_Input for this task_
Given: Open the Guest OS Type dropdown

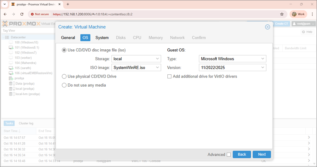Looking at the screenshot, I should [x=263, y=59].
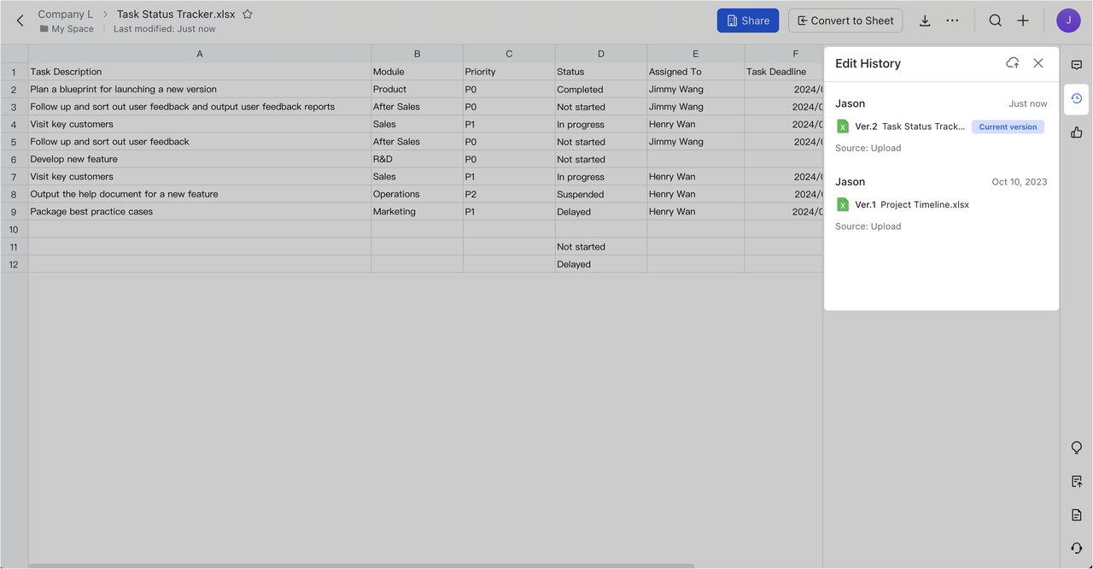This screenshot has width=1093, height=569.
Task: Open the help headset icon at bottom right
Action: coord(1076,548)
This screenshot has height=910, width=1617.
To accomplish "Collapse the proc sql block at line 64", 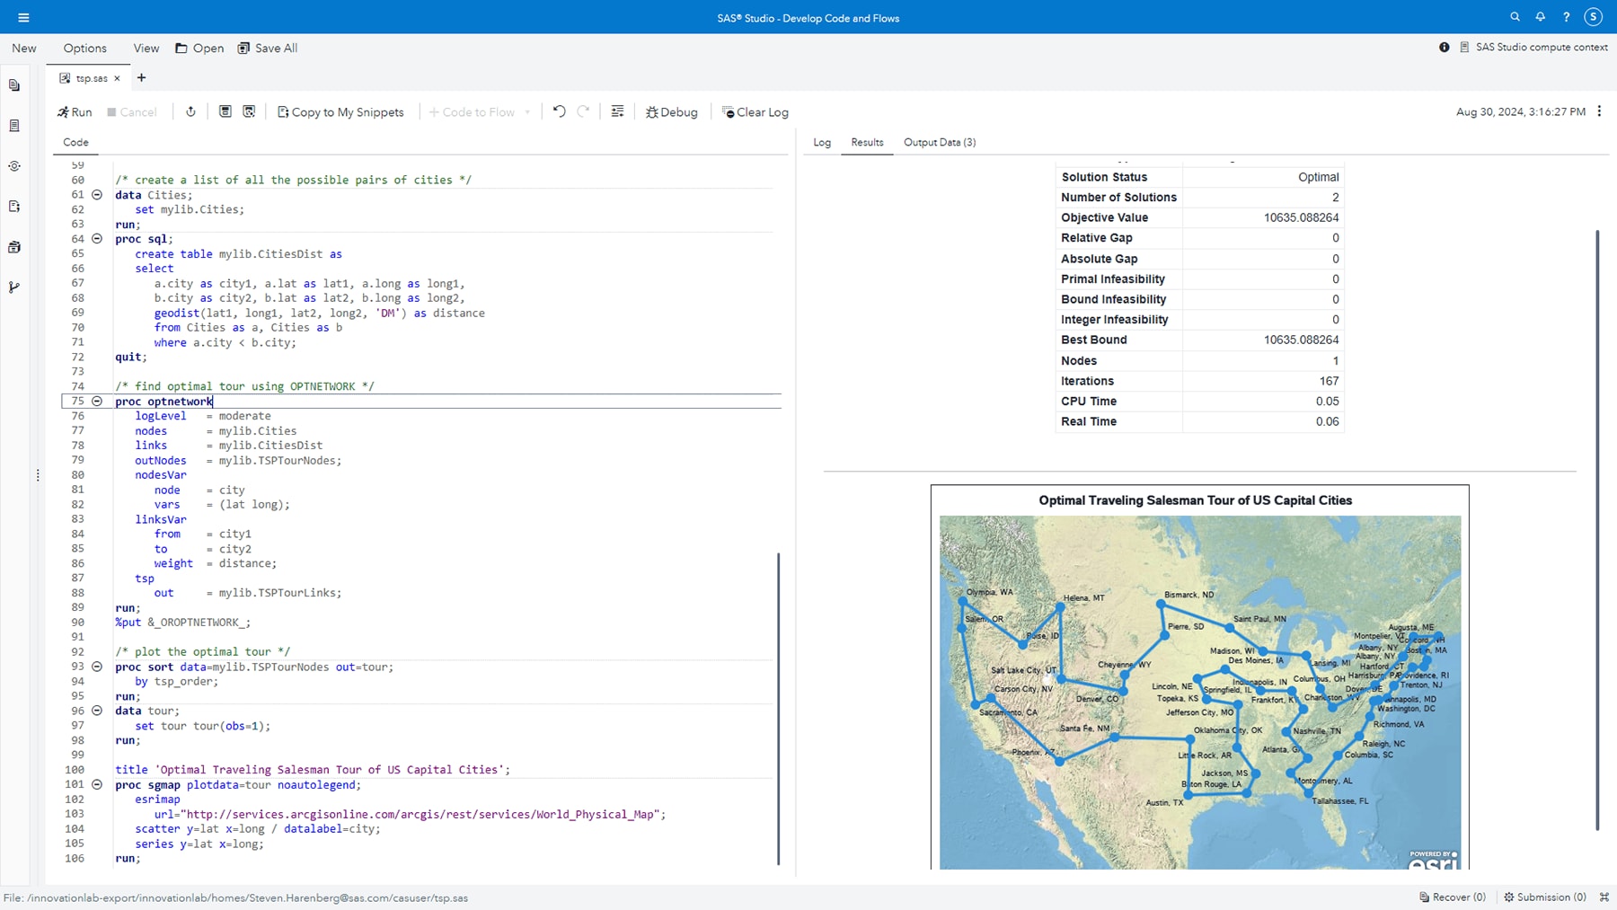I will tap(97, 239).
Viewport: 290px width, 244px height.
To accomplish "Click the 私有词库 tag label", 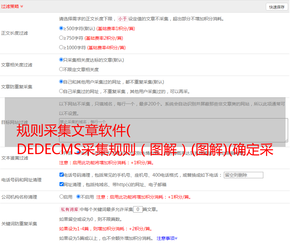I will 69,209.
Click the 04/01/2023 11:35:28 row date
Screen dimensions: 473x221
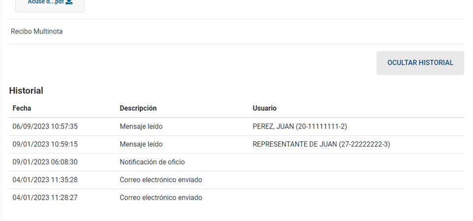click(45, 180)
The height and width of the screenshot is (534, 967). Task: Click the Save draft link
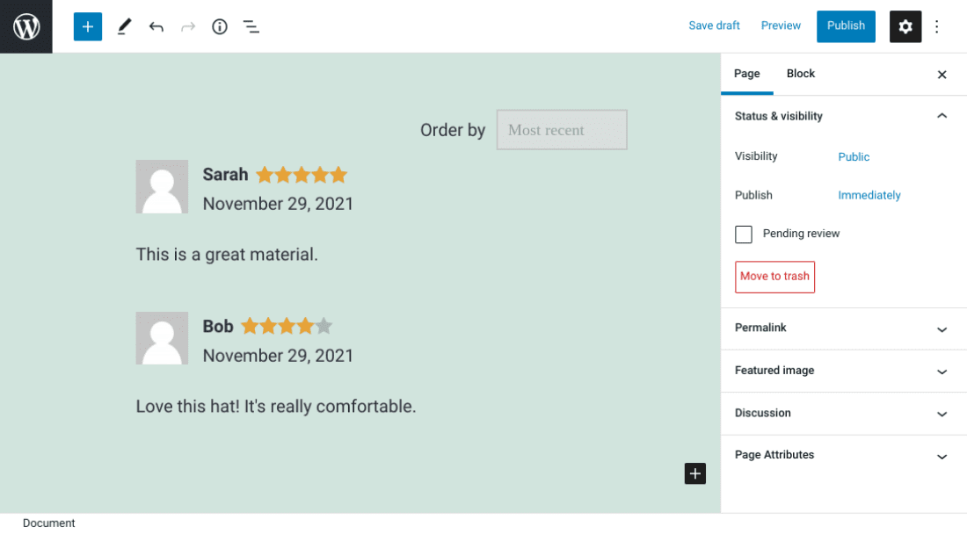point(714,25)
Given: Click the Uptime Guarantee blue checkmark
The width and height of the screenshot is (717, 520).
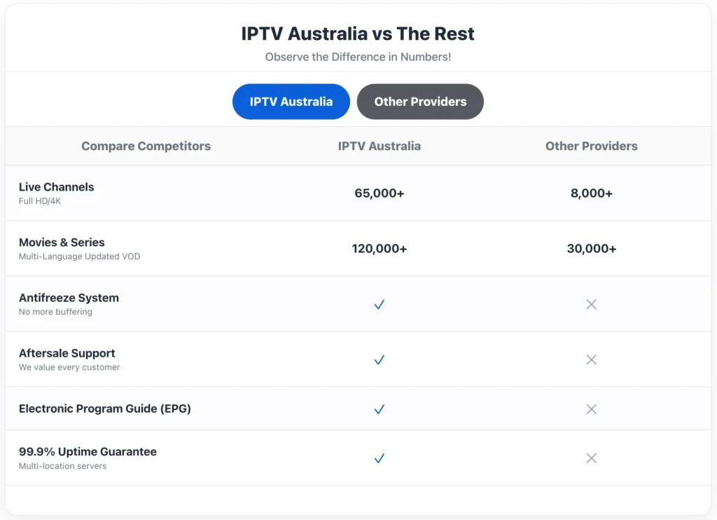Looking at the screenshot, I should tap(379, 458).
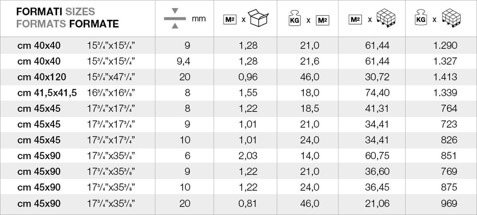Screen dimensions: 477x215
Task: Click the thickness icon beside mm
Action: pyautogui.click(x=175, y=18)
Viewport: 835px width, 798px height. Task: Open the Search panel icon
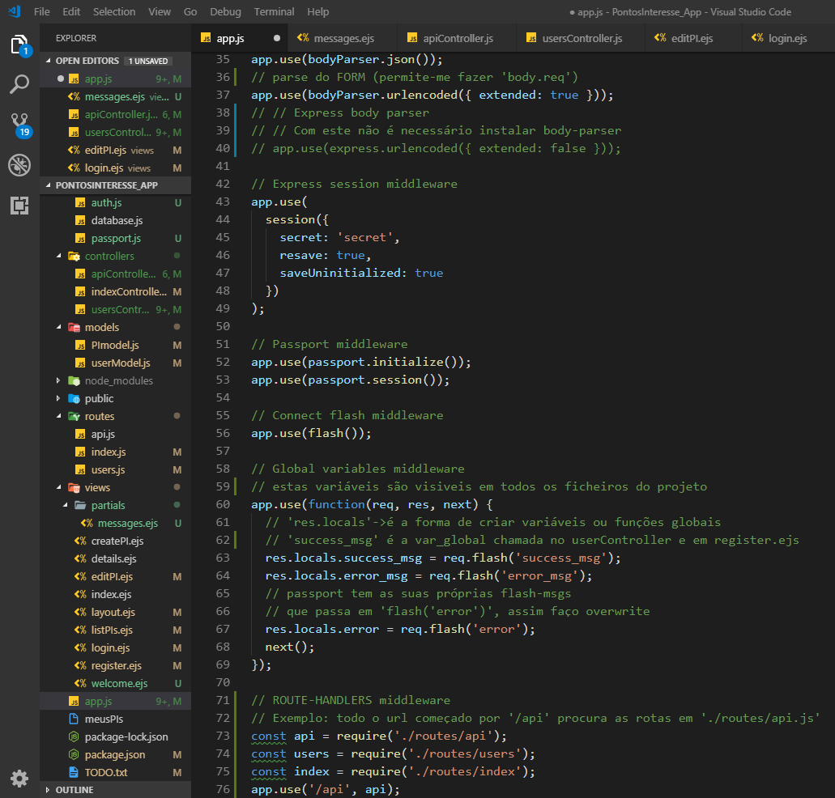pyautogui.click(x=19, y=83)
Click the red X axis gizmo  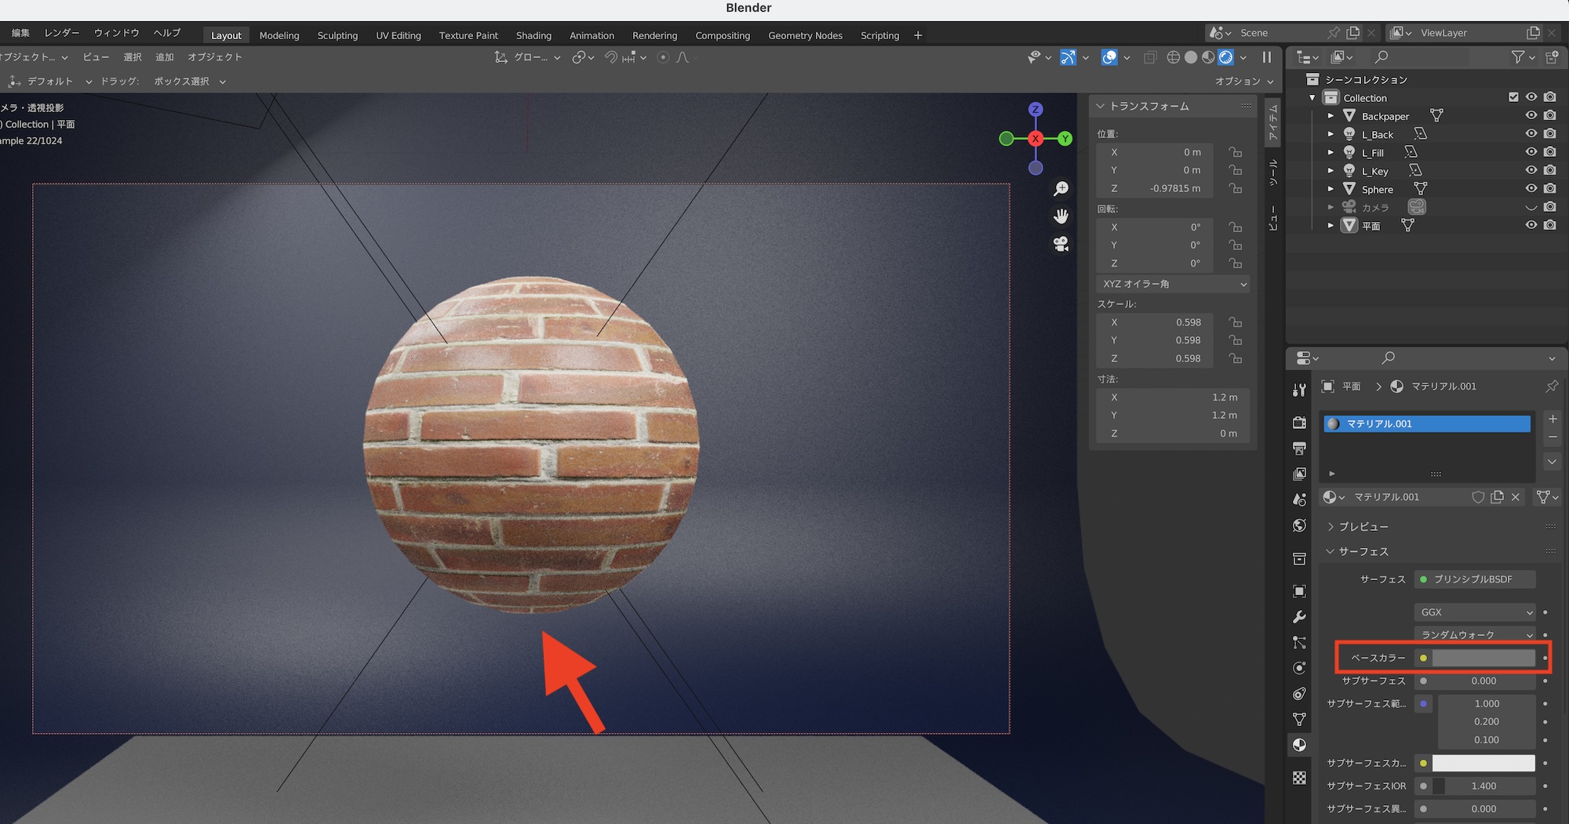tap(1036, 139)
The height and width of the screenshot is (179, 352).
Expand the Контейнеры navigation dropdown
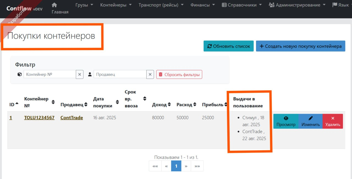(x=116, y=5)
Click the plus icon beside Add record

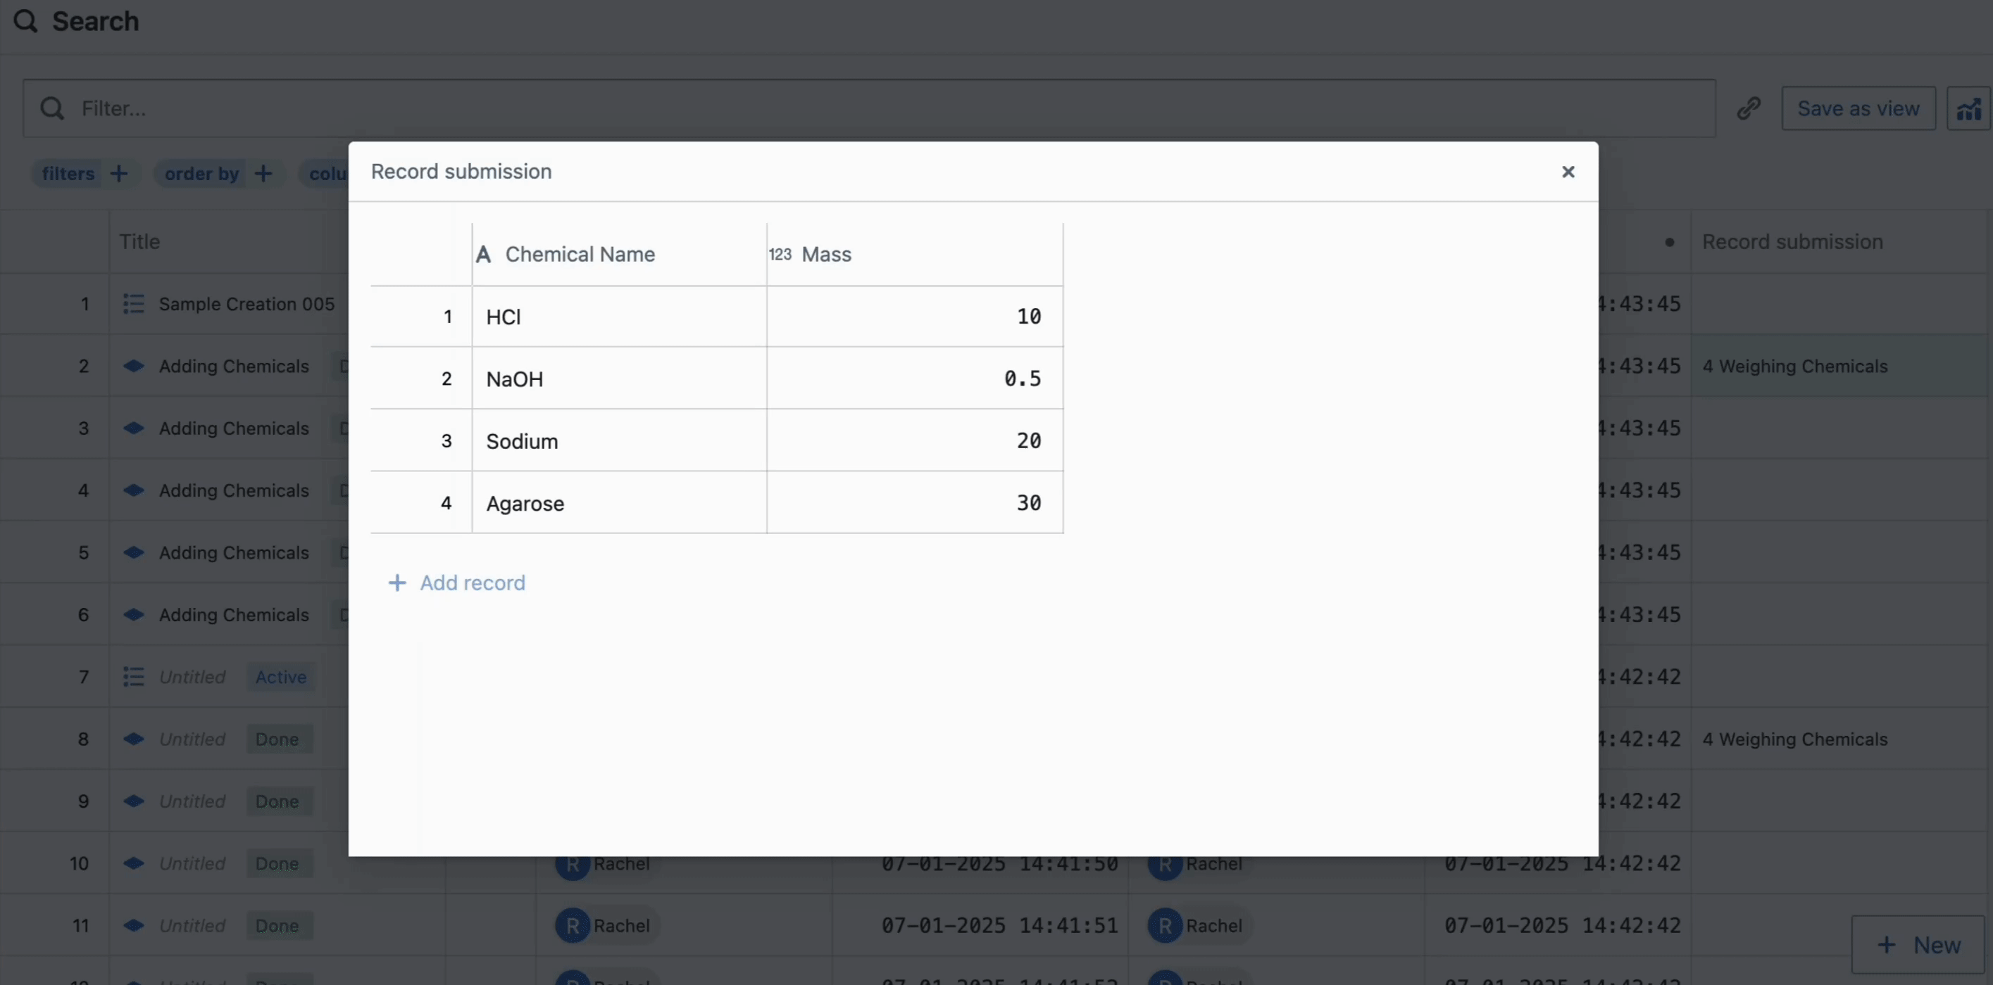coord(397,583)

_Task instructions_
Display every line of the data above that contains the string "Viewport", treating uppercase and lowercase letters as distinct.

_Exercise answer_
Viewport: 290px width, 244px height.
Viewport: 835px width, 798px height. Task: Open the Search panel icon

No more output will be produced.